_Written task:_ Reproduce the listing below verbatim, line for line, and omit the pictures from your copy.
[Start of Stored rows]
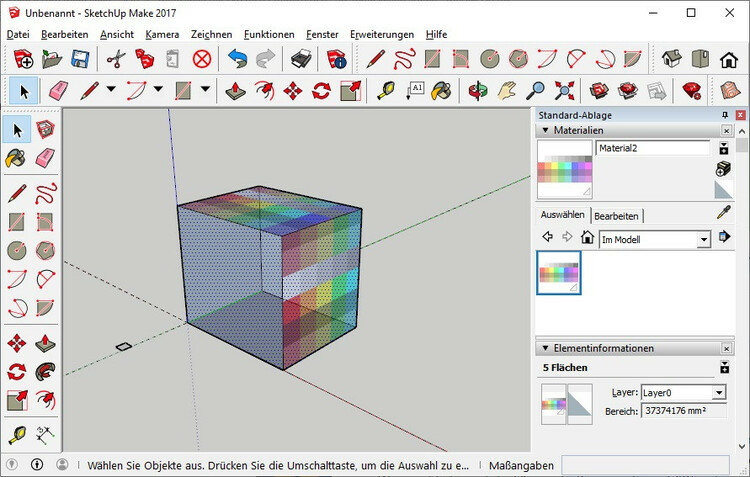Cut selection with the scissors icon
This screenshot has width=750, height=477.
[115, 59]
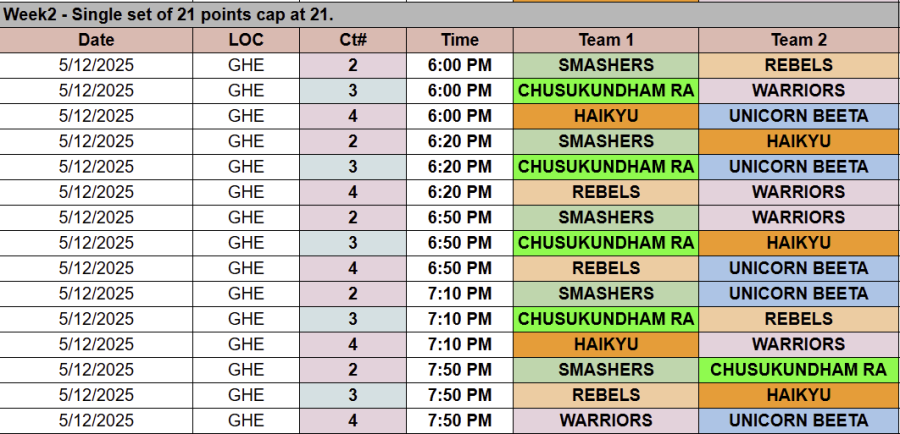Select the Team 2 header cell

pyautogui.click(x=798, y=40)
[End of Stored rows]
_Complete response:_
Cut selection with the scissors icon
This screenshot has width=750, height=477.
[115, 59]
Select the Team 2 header cell

pyautogui.click(x=798, y=40)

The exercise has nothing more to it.